> [DATA RECORDS]:
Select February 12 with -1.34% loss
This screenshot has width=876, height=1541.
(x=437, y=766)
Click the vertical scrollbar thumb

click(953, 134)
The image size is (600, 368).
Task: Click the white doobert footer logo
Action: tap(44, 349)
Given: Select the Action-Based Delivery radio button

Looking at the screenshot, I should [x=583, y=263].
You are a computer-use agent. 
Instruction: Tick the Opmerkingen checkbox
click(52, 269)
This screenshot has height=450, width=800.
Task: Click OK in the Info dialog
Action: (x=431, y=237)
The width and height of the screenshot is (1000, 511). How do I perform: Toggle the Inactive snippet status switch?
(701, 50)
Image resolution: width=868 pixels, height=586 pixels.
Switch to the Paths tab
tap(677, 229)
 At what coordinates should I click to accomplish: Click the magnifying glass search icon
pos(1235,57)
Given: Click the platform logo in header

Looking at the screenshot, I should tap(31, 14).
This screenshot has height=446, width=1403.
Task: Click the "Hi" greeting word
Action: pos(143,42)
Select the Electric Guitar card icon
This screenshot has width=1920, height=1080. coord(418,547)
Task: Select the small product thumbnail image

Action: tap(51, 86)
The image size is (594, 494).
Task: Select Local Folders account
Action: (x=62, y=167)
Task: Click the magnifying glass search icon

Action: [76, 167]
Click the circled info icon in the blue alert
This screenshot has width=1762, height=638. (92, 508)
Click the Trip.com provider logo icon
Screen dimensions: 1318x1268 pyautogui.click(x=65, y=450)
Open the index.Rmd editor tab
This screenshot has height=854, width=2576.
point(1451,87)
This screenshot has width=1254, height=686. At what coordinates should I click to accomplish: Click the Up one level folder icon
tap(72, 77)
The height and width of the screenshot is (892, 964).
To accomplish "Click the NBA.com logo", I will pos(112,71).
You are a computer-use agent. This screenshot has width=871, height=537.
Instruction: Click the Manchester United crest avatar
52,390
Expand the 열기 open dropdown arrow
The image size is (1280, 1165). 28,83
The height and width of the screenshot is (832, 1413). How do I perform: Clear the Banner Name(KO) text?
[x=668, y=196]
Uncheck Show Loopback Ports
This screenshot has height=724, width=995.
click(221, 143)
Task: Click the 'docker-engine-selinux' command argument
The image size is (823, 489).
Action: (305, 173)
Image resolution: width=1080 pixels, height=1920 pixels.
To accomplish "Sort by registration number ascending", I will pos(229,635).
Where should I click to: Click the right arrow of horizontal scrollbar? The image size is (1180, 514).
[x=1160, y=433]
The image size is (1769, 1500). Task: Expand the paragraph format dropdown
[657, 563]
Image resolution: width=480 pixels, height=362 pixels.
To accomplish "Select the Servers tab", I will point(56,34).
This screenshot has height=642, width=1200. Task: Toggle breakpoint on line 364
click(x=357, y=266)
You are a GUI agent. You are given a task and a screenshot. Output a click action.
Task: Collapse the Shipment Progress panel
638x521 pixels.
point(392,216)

> [REQUIRED ACTION]: Produce the whole listing again, exactly as it reads above.

> [FINAL ANSWER]:
Select February 12 with -1.34% loss
This screenshot has width=876, height=1541.
(x=437, y=766)
Click the vertical scrollbar thumb

click(953, 134)
The image size is (600, 368).
Task: Click the white doobert footer logo
Action: tap(44, 349)
Given: Select the Action-Based Delivery radio button

Looking at the screenshot, I should [x=583, y=263].
You are a computer-use agent. 
Instruction: Tick the Opmerkingen checkbox
click(52, 269)
This screenshot has height=450, width=800.
Task: Click OK in the Info dialog
Action: (x=431, y=237)
The width and height of the screenshot is (1000, 511). How do I perform: Toggle the Inactive snippet status switch?
(701, 50)
Image resolution: width=868 pixels, height=586 pixels.
Switch to the Paths tab
tap(677, 229)
 At what coordinates should I click to accomplish: Click the magnifying glass search icon
pos(1235,57)
Given: Click the platform logo in header

Looking at the screenshot, I should tap(31, 14).
This screenshot has height=446, width=1403.
Task: Click the "Hi" greeting word
Action: pos(143,42)
Select the Electric Guitar card icon
This screenshot has width=1920, height=1080. coord(418,547)
Task: Select the small product thumbnail image

Action: tap(51, 86)
The image size is (594, 494).
Task: Select Local Folders account
Action: (x=62, y=167)
Task: Click the magnifying glass search icon

Action: [76, 167]
Click the circled info icon in the blue alert
This screenshot has width=1762, height=638. (92, 508)
Click the Trip.com provider logo icon
Screen dimensions: 1318x1268 pyautogui.click(x=65, y=450)
Open the index.Rmd editor tab
This screenshot has height=854, width=2576.
point(1451,87)
This screenshot has width=1254, height=686. At what coordinates should I click to accomplish: Click the Up one level folder icon
tap(72, 77)
The height and width of the screenshot is (892, 964).
To accomplish "Click the NBA.com logo", I will pos(112,71).
You are a computer-use agent. This screenshot has width=871, height=537.
Instruction: Click the Manchester United crest avatar
52,390
Expand the 열기 open dropdown arrow
The image size is (1280, 1165). 28,83
The height and width of the screenshot is (832, 1413). How do I perform: Clear the Banner Name(KO) text?
[x=668, y=196]
Uncheck Show Loopback Ports
This screenshot has height=724, width=995.
click(221, 143)
Task: Click the 'docker-engine-selinux' command argument
The image size is (823, 489).
Action: (305, 173)
Image resolution: width=1080 pixels, height=1920 pixels.
To accomplish "Sort by registration number ascending", I will pos(229,635).
Where should I click to: Click the right arrow of horizontal scrollbar? The image size is (1180, 514).
[x=1160, y=433]
The image size is (1769, 1500). Task: Expand the paragraph format dropdown
[657, 563]
Image resolution: width=480 pixels, height=362 pixels.
To accomplish "Select the Servers tab", I will point(56,34).
This screenshot has height=642, width=1200. Task: Toggle breakpoint on line 364
click(x=357, y=266)
You are a GUI agent. You are given a task and a screenshot. Output a click action.
Task: Collapse the Shipment Progress panel
638x521 pixels.
point(392,216)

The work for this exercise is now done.